Les victimes collatérales du JT

Les enfants de quatre ans qui regardent le journal télévisé présentent deux différences majeures par rapport à ceux qui ne le regardent pas(1) : ils ont d’abord tendance à s’imaginer beaucoup plus souvent en situation de victime, mais lorsqu’on les invite à privilégier une posture parmi plusieurs, ils plébiscitent celle de redresseur de tort. Cette étude confirme celles qui indiquent que le profil rêvé de la majorité des jeunes français est le héros humanitaire. Mais « rêver » d’être un tel héros est souvent une façon de tenter d’échapper à un présent angoissant. Et tel est bien la situation de tous les enfants qui s’imaginent victimes. Rien ne prouve pourtant que ce soit le fait de regarder les actualités télévisées qui produisent cet effet, car le fait de laisser un enfant regarder ces programmes peut être un élément parmi d’autres d’un système d’interactions familiales susceptible de générer une posture victimaire chez un enfant. Cette posture, et le fait de regarder les actualités, seraient alors deux conséquences parallèles d’un certain système éducatif.

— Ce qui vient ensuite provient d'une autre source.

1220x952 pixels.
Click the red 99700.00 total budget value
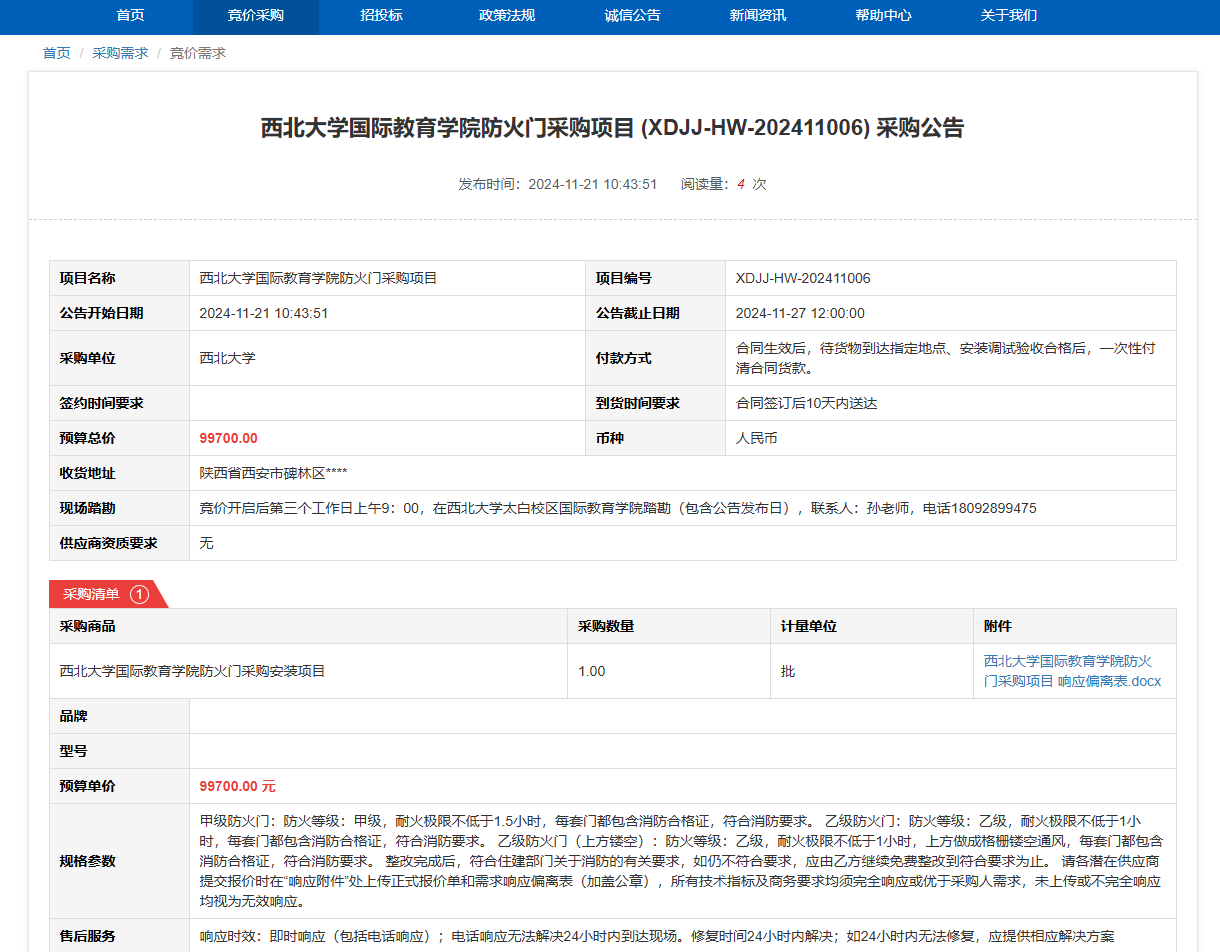228,438
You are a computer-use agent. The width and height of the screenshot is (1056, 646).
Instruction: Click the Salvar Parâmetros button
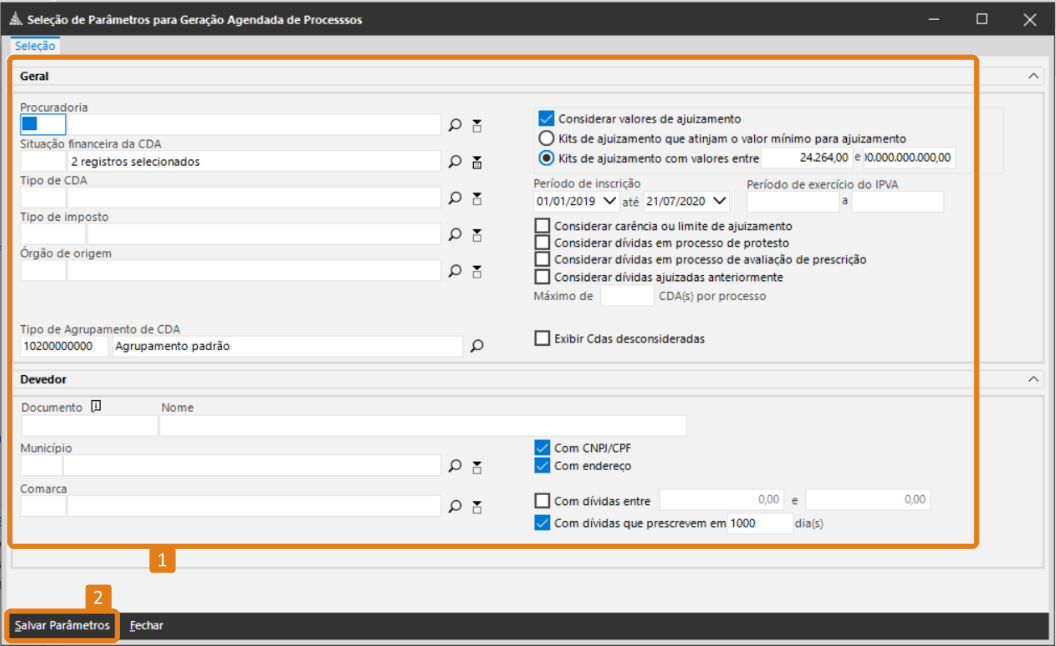pyautogui.click(x=62, y=625)
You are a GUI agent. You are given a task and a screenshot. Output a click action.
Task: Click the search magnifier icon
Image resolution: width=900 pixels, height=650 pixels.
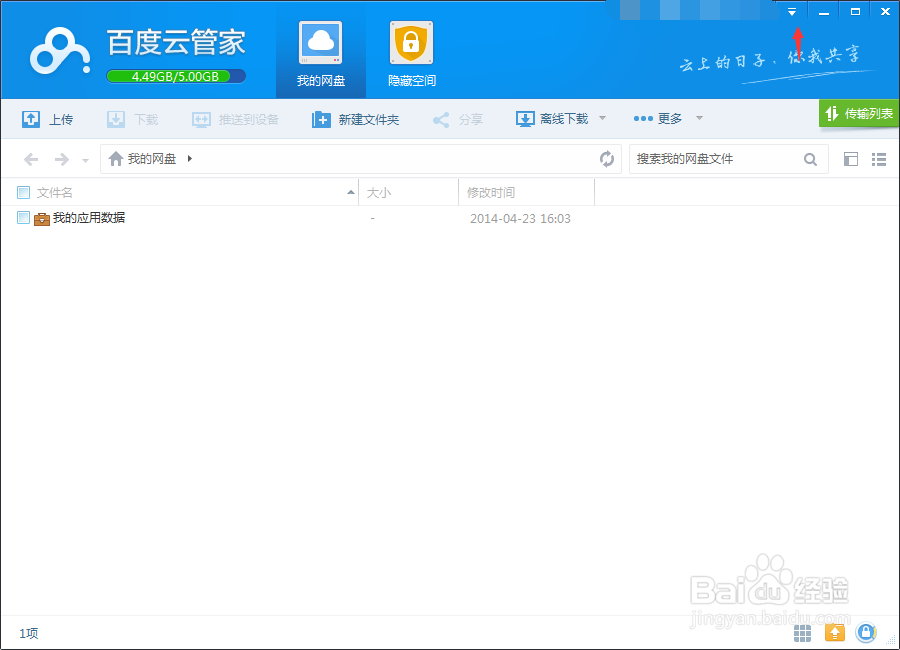tap(810, 158)
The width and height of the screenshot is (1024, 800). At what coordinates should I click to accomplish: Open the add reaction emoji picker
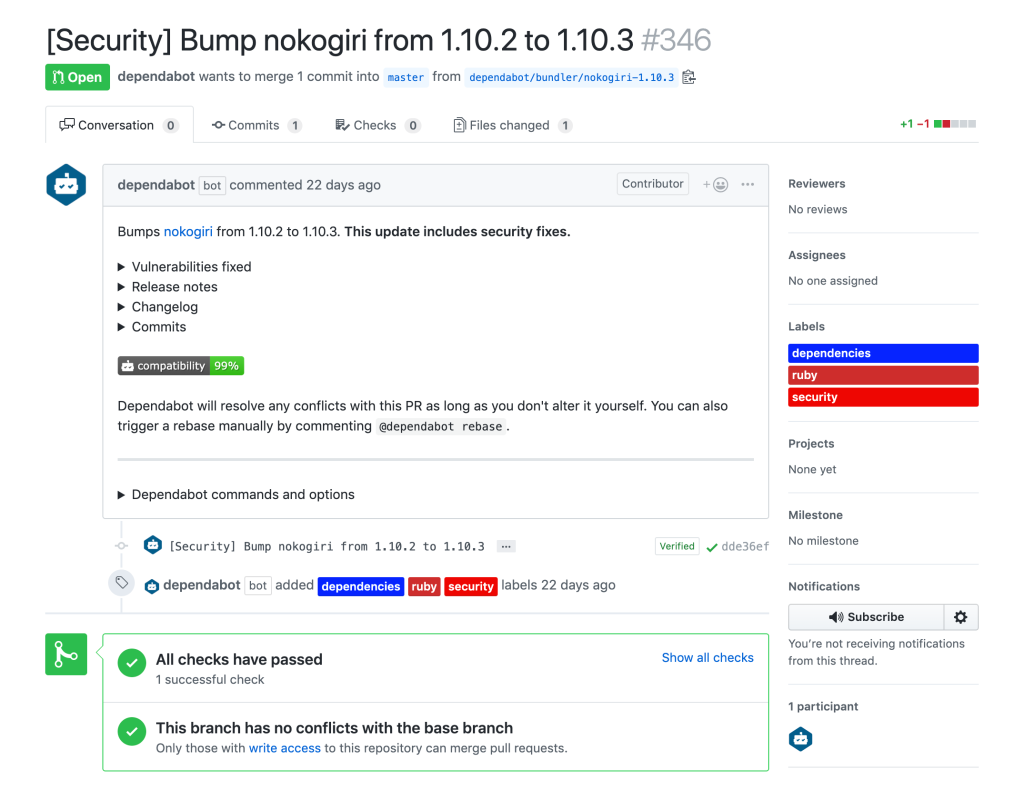point(715,184)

Les chercheurs semblent malheureusement plus intéressés à étudier les conséquences des images quand elles s’exercent dans le sens des comportements antisociaux que dans le sens de la dépression ou de la soumission, et pourtant, ce danger est tout aussi grand.

 

Tisseron S. et collègues, étude menée en 2007 et 2008 sur trois écoles maternelles de Paris, Argenteuil et Gonesse (95). (A paraître).